Lo disse tutto di un fiato, con la stessa voce da cartone animato che aveva usato qualche ora prima con quel mal capitato mendicante.
La donna ebbe un sussulto ed un improvviso scatto d’ira.
“Che bastardo figlio di puttana” imprecò.
Jack non ci pensò due volte, estrasse la chiave inglese che teneva sempre sotto il sedile del guidatore, per difendersi da sgradevoli incontri notturni, e la colpì alla testa con una violenza inaudita.
La testa della donna rimbalzò contro il vetro del finestrino, poi contro il sedile della macchina, per piombare immobile sul cruscotto.
Un violento fiotto di sangue infradiciò il volto e le mani di Jack, non ci badò, continuò a colpire, e colpire, finché il cranio della ragazza non divenne una massa gelatinosa ed informe, con ciocche di capelli aggrovigliate e appiccicate un po’ ovunque.
Accelerò e raggiunse il garage della sua abitazione.
Scese dall’abitacolo tremante, si sedette accanto allo sportello ancora aperto e si premette le mani sugli occhi chiusi.
Spiò all’interno dell’auto,ma la macabra scena non era mutata.
“E ora?” chiese ad alta voce, non ottenendo, ovviamente, alcuna risposta.
“Pensa, non ti fermare adesso, pensa” si esortò.
“Cosa farebbe Dominus in questa situazione?”.
Ma Dominus era un fumetto.
(“Lei ha usato il suo volto per creare Dominus, e sostiene ancora che non sia il suo alterego?”).
Certo.
La donna aveva ragione.
Lui era Dominus.
Non poteva lasciare il cadavere nella macchina, anzi, doveva fare in modo di sviare ogni sospetto.
Certamente alla redazione del giornale sapevano che la Jergens aveva un appuntamento con lui, una volta rinvenuta la salma la polizia lo avrebbe immediatamente interrogato, e sarebbe stato l’epilogo della sua carriera.
Sarebbe stata la fine della sua nuova vita.
No, non poteva andare così.
Doveva esserci una via d’uscita.
Doveva...
Doveva.
Trasportò il cadavere della donna nel suo appartamento, lo depose sul pavimento del bagno.
Si infilò sotto la doccia per lavarsi di dosso le tracce di sangue; si sentì vagamente imbarazzato, nudo, insaponato, di fronte agli occhi strabuzzati e sbarrati di Amanda, che lo fissavano senza espressione.
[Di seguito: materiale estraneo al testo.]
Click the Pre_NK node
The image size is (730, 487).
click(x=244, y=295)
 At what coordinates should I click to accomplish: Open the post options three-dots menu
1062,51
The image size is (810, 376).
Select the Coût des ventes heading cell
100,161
“Scusami, cara” mormorò con la nuova voce della sua nuova vita “ma ci conosciamo ancora troppo poco”.
Rise e chiuse la tendina.
S’infilò un accappatoio, scavalcò con noncuranza il cadavere di Amanda e si sedette alla sua scrivania.
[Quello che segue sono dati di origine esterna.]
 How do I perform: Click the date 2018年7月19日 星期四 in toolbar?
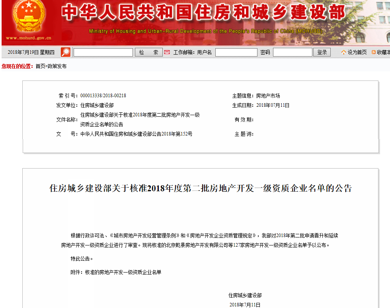pyautogui.click(x=31, y=52)
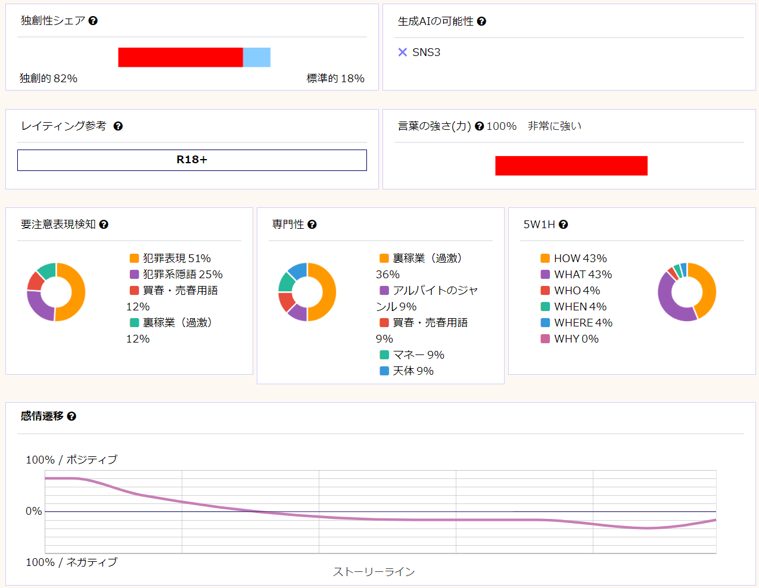Open help icon for 要注意表現検知
Screen dimensions: 759x588
[x=104, y=225]
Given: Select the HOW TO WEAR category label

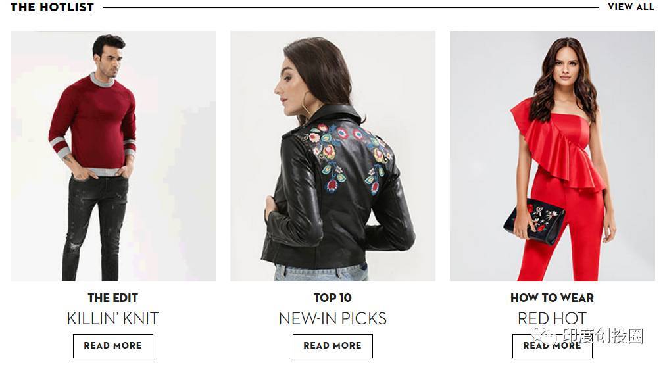Looking at the screenshot, I should click(552, 298).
Le tavole del nuovo albo erano ancora tutte lì, ordinate e pronte per la correzione.Da ogni striscia Dominus ammiccava sorridente; prese la matita e terminò il contorno dell’ultimo ovale.
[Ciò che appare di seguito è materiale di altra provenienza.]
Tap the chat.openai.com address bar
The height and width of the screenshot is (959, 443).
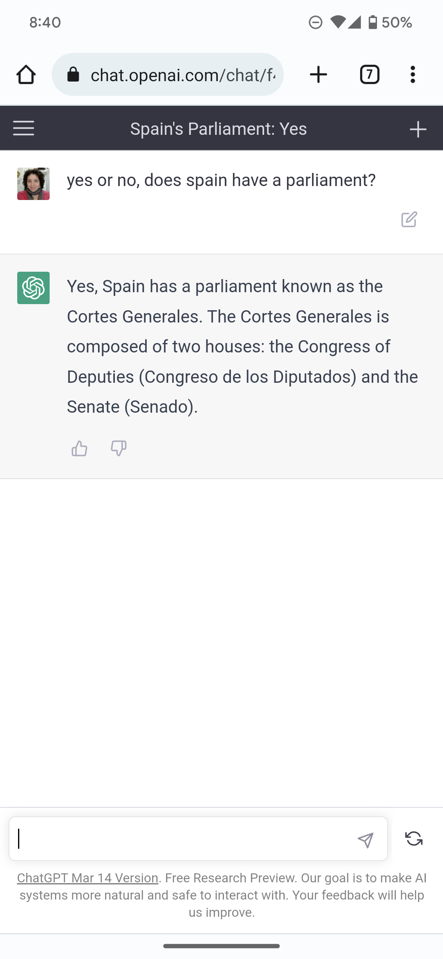coord(183,75)
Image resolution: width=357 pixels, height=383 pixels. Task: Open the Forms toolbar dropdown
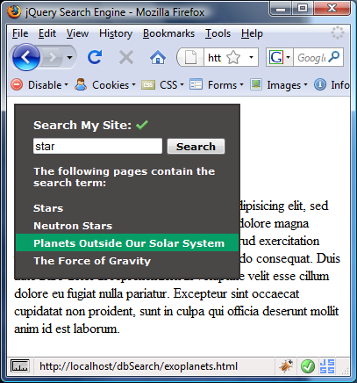click(x=217, y=85)
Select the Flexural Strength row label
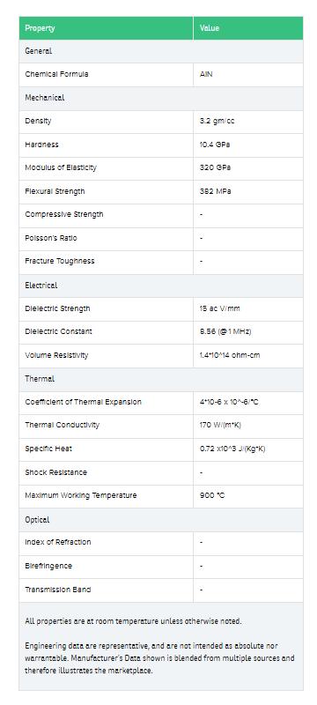 coord(55,191)
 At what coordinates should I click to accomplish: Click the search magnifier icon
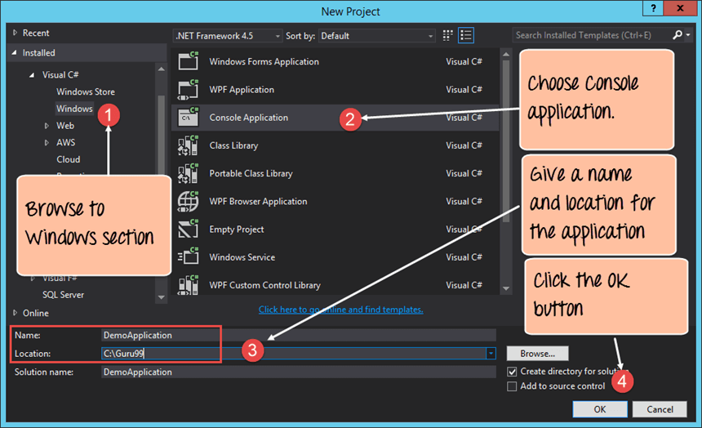click(677, 35)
Armeggiò un po’ con le sfumature e pose la parola fine al cento ventiquattresimo episodio della serie.
L’ultimo.
Prese i disegni, li infilò nella solita busta marrone gigante e li lasciò appoggiati sul tavolino del salotto.
Entrò in camera da letto, s’infilò un paio di vecchi jeans, una maglietta nera e prese dal fondo dell’armadio una lunga giacca di pelle che era solito indossare nei primi anni di università; gli stava leggermente più stretta, ma l’attività fisica non gli sarebbe di certo mancata di lì a poco, sarebbe tornato in forma smagliante.
Entrò nel bagno, non diede neppure uno sguardo al corpo che giaceva immobile sul pavimento di piastrelle lucide, incrostate qui e la da piccoli grumi color ruggine che circondavano la salma di Amanda, si guardò per un attimo allo specchio: c’era qualcosa che non andava, i capelli, ordinatamente pettinati all’indietro, non gli si addicevano.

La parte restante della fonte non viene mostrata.